### Alıştırma hedefi
Irak Başbakanı Sudani'nin PKK ve Mahmur Kampı hakkındaki sözlerini aktaran aşağıdaki haber metnini, son cümlesinden sonra devam ettirin.

### Sunulan metin

▬▬▬▬▬▬▬▬▬▬

31.05.2024 - 19:00 | Son Güncellenme:
DİDEM ÖZEL TÜMER -Sudani, Mahmur için düzenleyici tedbirler aldıklarını belirterek, "Silahlı grupların bölgenin güvenliğini tehdit etmesi de kimsenin çıkarına değil. Bölgedeki siyasi, ekonomi ve diğer sorunların aşılması için istikrara ihtiyacı var." dedi.
Irak Başbakanı Muhammed Şiya es-Sudani, "Irak PKK'dan tam olarak nasıl ve ne şekilde kurtulacak?" sorusuna şu yanıtı verdi:
"PKK, 1980'li yıllardan bu yana Irak'ta varlık gösteriyor. Bu varlığın sonuçları, gerilim ve çatışmanın sebepleri gibi biliniyor. Bu, çözümü için yeterli çabanın sarf edilmediği bir mesele. Bununla birlikte biz, PKK ya da başka yapıya yönelik sorunlarla ilgilenirken ilkelere bağlı kalıyoruz. Bu partinin (PKK) mensuplarının varlığı ‘mülteci’ adı altında ortaya çıkmaya başladı. Bizim anayasamız, Irak topraklarının komşu ülkeleri hedef alacak herhangi bir silahlı gruba alan oluşturmasını yasaklıyor. Bu yüzden Ulusal Güvenlik Konseyi’nden çıkardığımız kararla, bu partiye bağlı tüm örgütleri yasaklı olarak ilan ettik. Bunun yanında Mahmur Mülteci Kampı ile ilgili düzenleyici tedbirler aldık. Kampta yaşayanların isimlerini ve kayıtlarını güncelledik. Bunu, sadece Türkiye’ye yönelik olarak değil, her hangi bir komşumuzu hedef alacak tüm örgütlere uygulayacağız. Her şeyden önemlisi, gerçekleri bilmemiz gerek. Eski sorunların büyümesi hiç kimsenin çıkarına değil. Silahlı grupların bölgenin güvenliğini tehdit etmesine izin vermek de kimsenin çıkarına değildir. Bölgedeki siyasi, ekonomik ve diğer sorunların aşılması için istikrara ihtiyacı var."
"Kalkınma yolu tarihi rolün restorasyonu"

▬▬▬▬▬▬▬▬▬▬

### Verilen bilgiler
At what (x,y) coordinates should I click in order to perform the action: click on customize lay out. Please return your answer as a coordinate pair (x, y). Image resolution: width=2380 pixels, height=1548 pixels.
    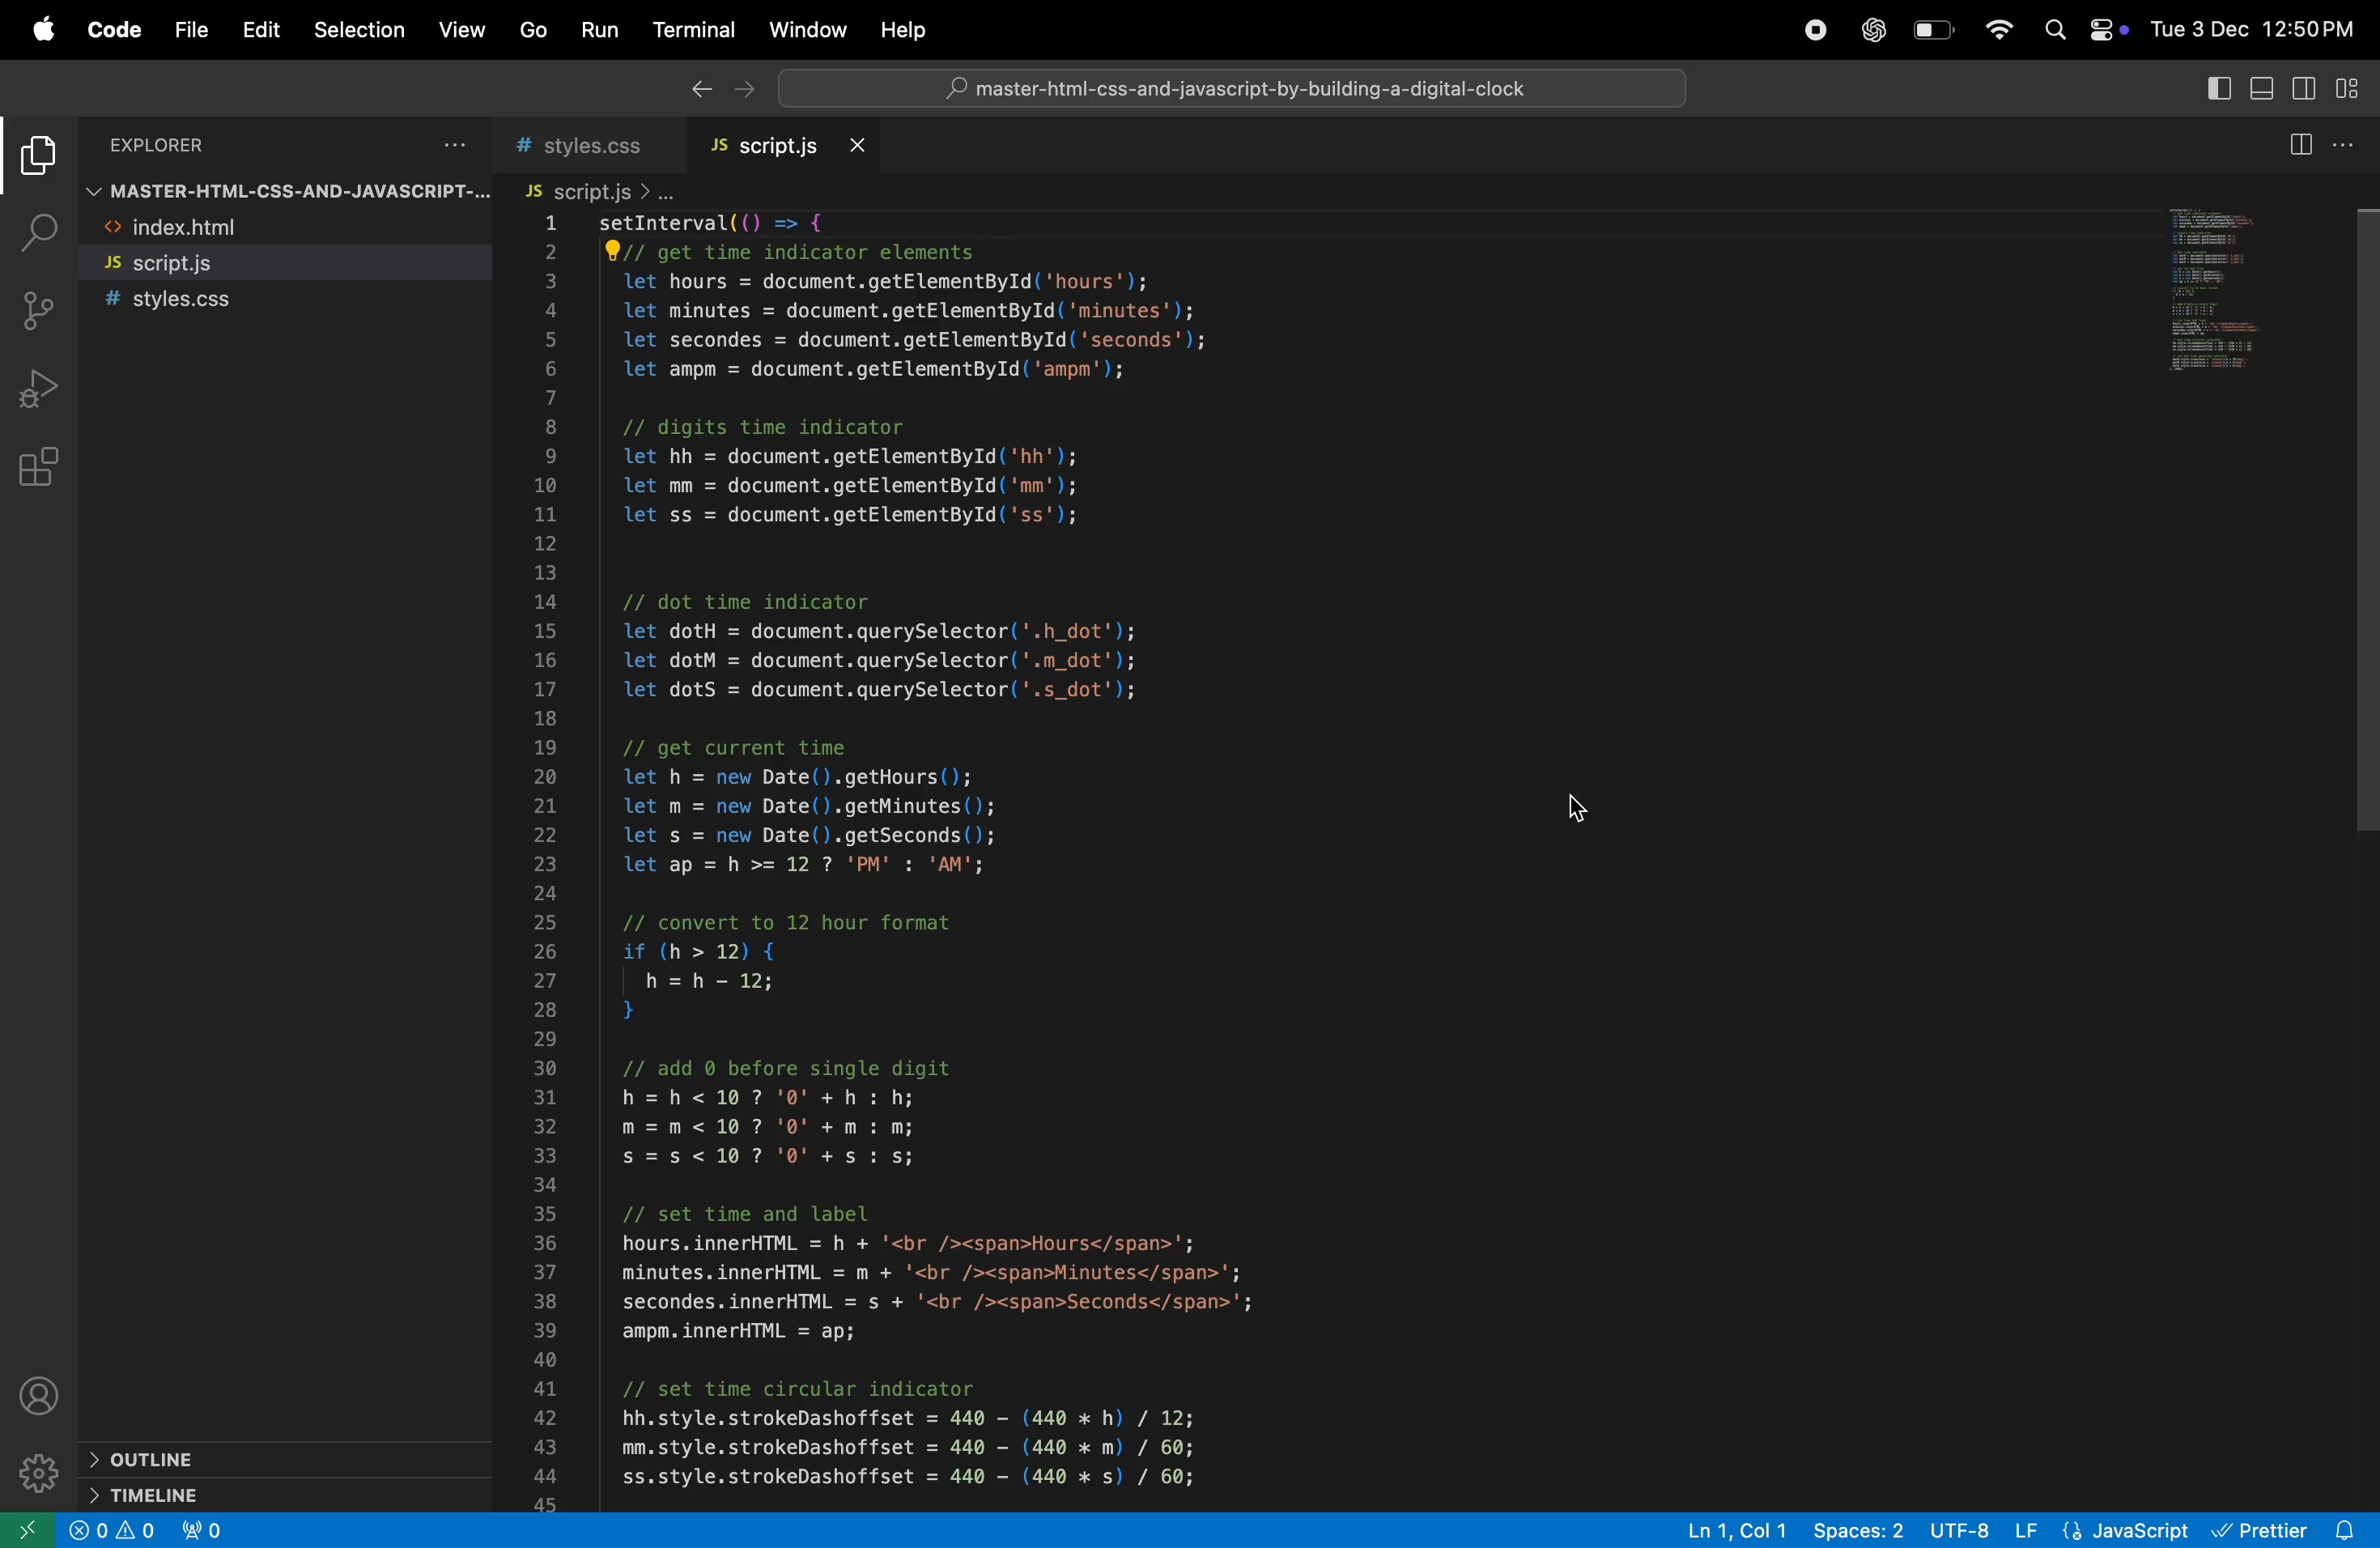
    Looking at the image, I should click on (2352, 86).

▬▬▬▬▬▬▬▬▬▬

### Alıştırma yanıtı
Etrafında sanayi bölgelerinin, turizm alanları ve enerji hatlarının kümeleneceği Basra’dan Türkiye’ye uzanacak entegre bir proje olan Kalkınma Yolu konusunda ise Sudani ortak çıkarlara odaklanmak gerektiğini vurguladı:
İlk olarak, Irak'ın Doğu ile Batı arasındaki ticaretteki rolünü tarihsel olarak ele almalıyız. Mezopotamya kent ve kırsal merkezleriyle yüzyıllardır ticaret kervanlarının tercih ettiği bir ticaret koridoru olmuştur. Kalkınma Yolu Projesi bu tarihi rolün restorasyonudur. Doğu ve batı arasındaki uluslararası ticaretin, mevcut piyasa koşullarında, Irak ve Türkiye toprakları üzerinden birbirine bağlanmasıdır.
Ayrıca bu bölgede çatışmalar ve gerginlikler de yaşanıyor. Bu durum, çıkarları ve faydaları iç içe geçen projelere odaklanılmasını gerektirir. Kalkınma Yolu, endüstri kentlerinin oluşturulması ihtiyacını ortaya koymakla birlikte, bu bölgelerden geçerek yapılacak ticareti tanımlıyor ve bunların hepsi birbirini tamamlıyor.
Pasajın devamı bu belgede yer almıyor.